James Hitchcock has written a new one volume history of the Catholic Church. History of the Catholic Church: From the Apostolic Age to the Third Millennium. A one volume history of the Catholic Church is quite an undertaking and to do it in a bit over 530 pages is not a simple task. Writing only 500 pages on any century of the Church would be a difficult task. Creating a one volume history imposes many expected limitations, but if done well can provide a very valuable service. There are several one volume histories of this type, although I have mainly read either the multi-volume sets such as The History of Christendom by the late Warren H. Carroll or histories covering specific area.
What James Hitchcock has pulled off if quite exceptional. This is a summary history that sweeps through the ages of the Church. While it leaves you wanting to know many more details of the history described, still you are given the best overview possible for this format.
For the most part this is a sequential sweep through the history of the Church from its birth to the present. While mostly the history is sequential some of the chapters are focuses on specific areas and can contain large sweeps of history regarding that topic. I was hooked from the introduction on. The information is presented in topic focused paragraphs with a topic title displayed to the right or left of the text. The topics are usually only a couple paragraphs in length. I really liked the format of the book because I will be using it in the future as a reference. Besides the lengthy index the topic headings next to the text make it very easy to scan and find specific information you might want to go back to.

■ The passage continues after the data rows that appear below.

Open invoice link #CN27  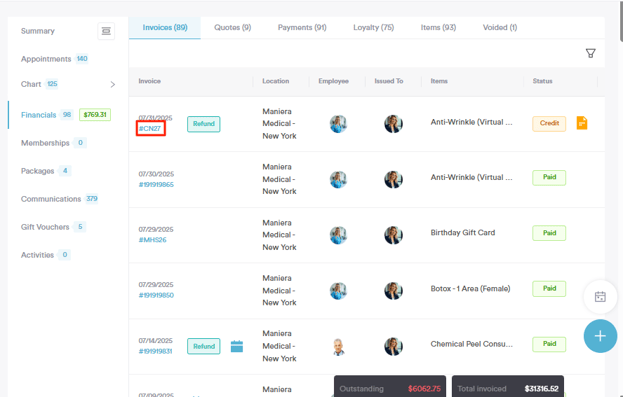pyautogui.click(x=150, y=129)
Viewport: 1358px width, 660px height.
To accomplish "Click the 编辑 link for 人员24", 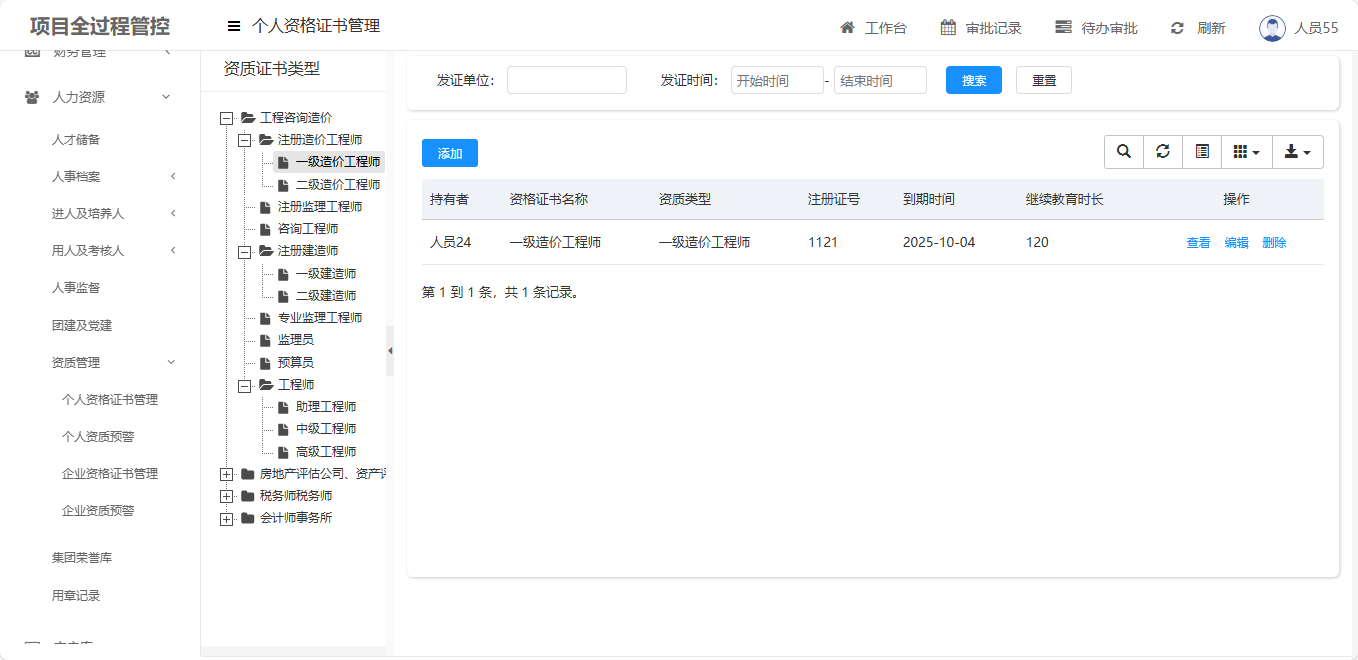I will (1236, 243).
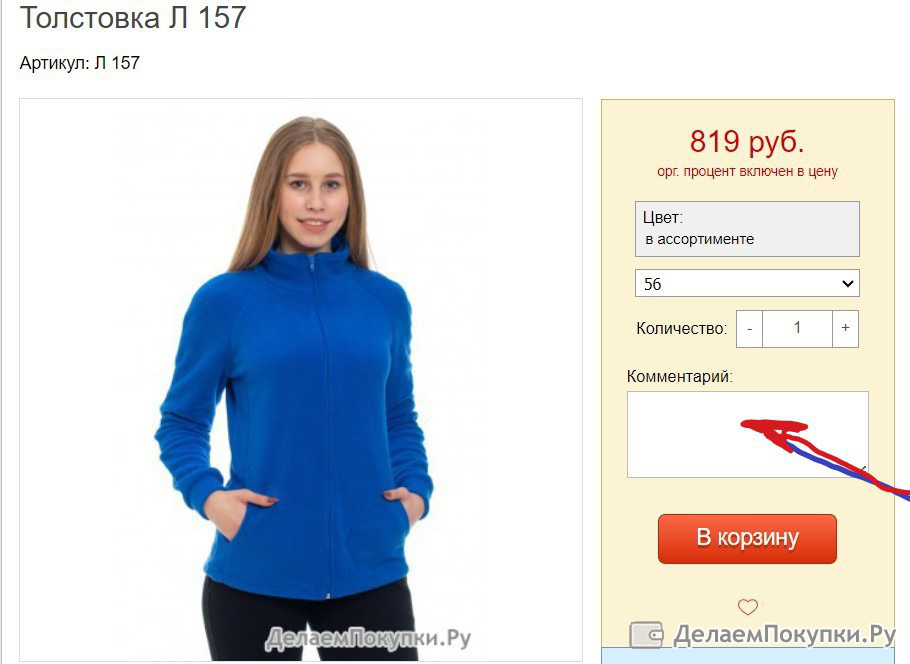910x664 pixels.
Task: Click the Цвет: в ассортименте box
Action: pyautogui.click(x=747, y=229)

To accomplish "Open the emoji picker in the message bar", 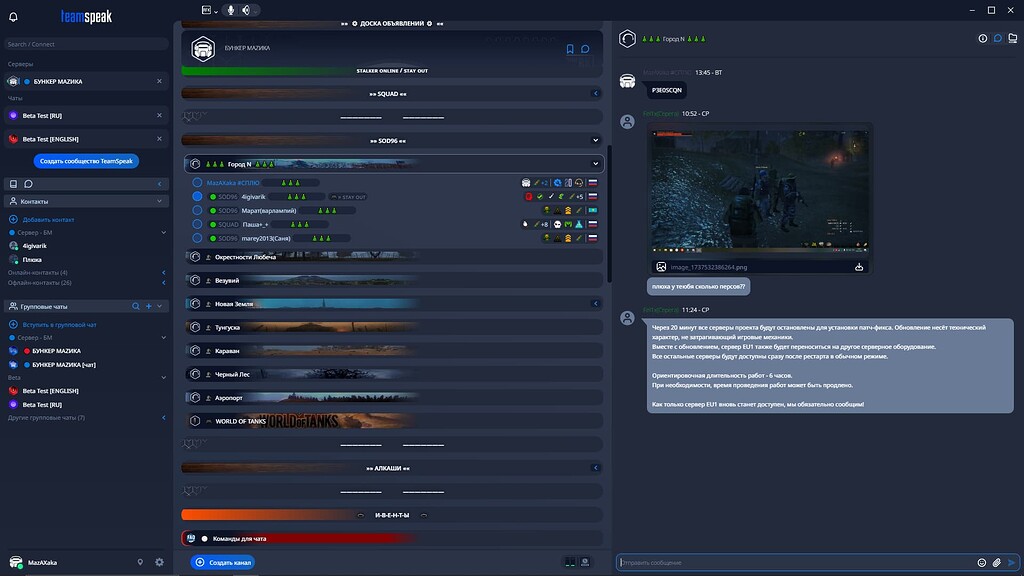I will (981, 562).
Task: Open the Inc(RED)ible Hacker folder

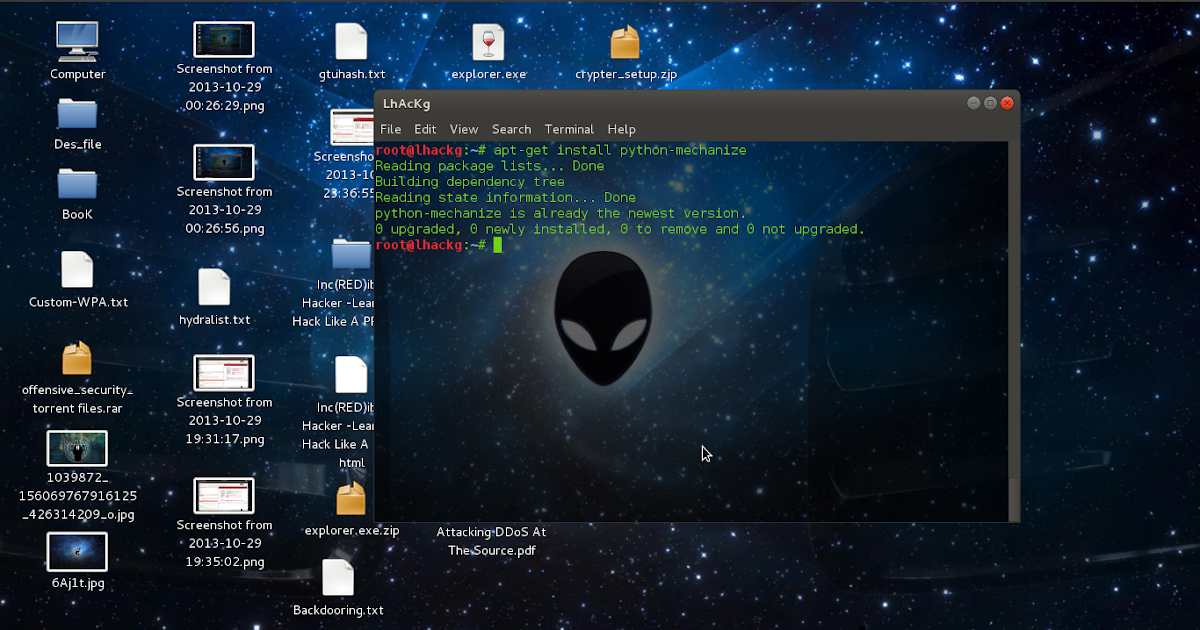Action: point(350,255)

I have heard complaints about Harry Crocker’s one volume history “Triumph: The Power and the Glory of the Catholic Church” for being triumphalistic (doesn’t that go with the title). So you might wonder how James Hitchcock presents the history of the Church. Well to sum it up the history of the Church can be described using Charles Dikens’ start of “A Tale of Two Cities”.
It was the best of times, it was the worst of times, it was the age of wisdom, it was the age of foolishness, it was the epoch of belief, it was the epoch of incredulity, it was the season of Light, it was the season of Darkness, it was the spring of hope, it was the winter of despair, we had everything before us, we had nothing before us, we were all going direct to heaven, we were all going direct the other way.
The Vatican II document Gaudium et Spes starts off “The joys and the hopes, the griefs and the anxieties of the men of this age.” This history displays that tension and does not whitewash the history of the Church. He does not gloss over serious evils that occurred. This history is nicely balanced as a presentation and this is certainly the way I prefer it. Really the history of the Church is sort of a proof for the Catholic Church. If it was just up to us Catholics the Church would be a historical footnote by now. If she were not a divinely given institution she would have passed like all man-made institutions. It does the Church no good to minimize what has happened and it is always a temptation to do this. For example some apologists will minimize witch-hunting as something that mainly occurred among Protestants. As he states witchcraft persecutions were an “activity carried out by Catholics and Protestants with equal zeal.” Sandra Miesel has an excellent article regarding this. So while the low points are not left out, neither are the glories of Christendom reduced.
This is simply a great history of the Church that gives a topological summary giving you the birds-eye view. I really like how he crafted the topic summaries to pack in the information. This succinctness I am sure took some serious work to pull of. I also like that there is little editorializing of history while still delivering some fine insights. Plus peppered throughout were little details at times that added to the enjoyment. At times I thought that perhaps he might have left something out only to find it a couple of paragraphs later or separated into one of the more topic focused chapters.
To sum it up I think this is a quite a major work and just a great one volume look at Church history. There was only one time in the whole book where I scratched my head a little where a footnote regarding Joan of Arc read “She was canonized in 1920. Her sanctity is problematical insofar as she acted merely as a French patriot, but her canonization was based on her heroic virtue.”. Although if you can go through 500 plus pages of a book of Catholic history and only have one quibble, that is a pretty amazing accomplishment.